Today’s Times article on the lessons that America can draw from Japan’s experience in investing in public works as economic stimulus made some good points.
However, some of the numbers the article cites — on which kind of public investments deliver the greatest bang for each buck spent — may seem useful, but are not relevant to our current situation.
The numbers, from the Japan Institute for Local Government, say that 1 trillion yen spent on schools in Japan generated Y1.74 trillion in growth, the same spent on social services generated Y1.64 trillion, and the same spent on infrastructure generated only Y1.37 trillion.
Presto: so infrastructure investment isn’t a good stimulus, right?
But these figures don’t take into account the initial level of spending, the level of spending needed to create and maintain good assets, and the initial quality of the assets in each category.
Without that information, the numbers don’t mean much.
For example, if you’re spending no money annually on schools, and decide to spend $1 billion, you should see a big difference.
But if you’re spending $500 billion annually on transportation infrastructure, and decide to spend the same $1 billion more there, you should see a much smaller difference — it’s just harder to make that extra last dollar go to work.
Since the article doesn’t quantify the initial base of spending for each area, it’s hard to tell where an extra last dollar should have generated the greatest extra benefit.
The article does give one clue, though, noting that “any direct comparison of Japan and the United States is inevitably misleading, because Japan has spent so much more over the years on infrastructure.”

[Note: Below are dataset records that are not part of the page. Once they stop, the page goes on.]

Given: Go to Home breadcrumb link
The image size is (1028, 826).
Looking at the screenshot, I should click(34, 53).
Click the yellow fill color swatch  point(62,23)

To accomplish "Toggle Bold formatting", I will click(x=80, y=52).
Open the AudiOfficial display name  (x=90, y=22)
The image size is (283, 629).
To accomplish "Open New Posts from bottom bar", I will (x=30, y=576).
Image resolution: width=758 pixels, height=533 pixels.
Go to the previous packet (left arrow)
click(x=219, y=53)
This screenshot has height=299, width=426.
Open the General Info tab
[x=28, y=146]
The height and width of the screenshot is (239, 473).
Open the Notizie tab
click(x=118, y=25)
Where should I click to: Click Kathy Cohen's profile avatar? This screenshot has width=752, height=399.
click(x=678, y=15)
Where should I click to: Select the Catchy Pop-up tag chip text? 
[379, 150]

America, on the other hand, has neglected its infrastructure over the past few decades.
Since we’re starting from some such a dilapidated, outdated base, it’s reasonable to think that an extra dollar spent (wisely) on physical assets like 21st-century mass transit in the most productive metropolitan areas would have a big effect on private-sector productivity, delivering tremendous returns and making our future recovery stronger.
If our infrastructure were already in tip-top shape, that wouldn’t be the case. But it’s not.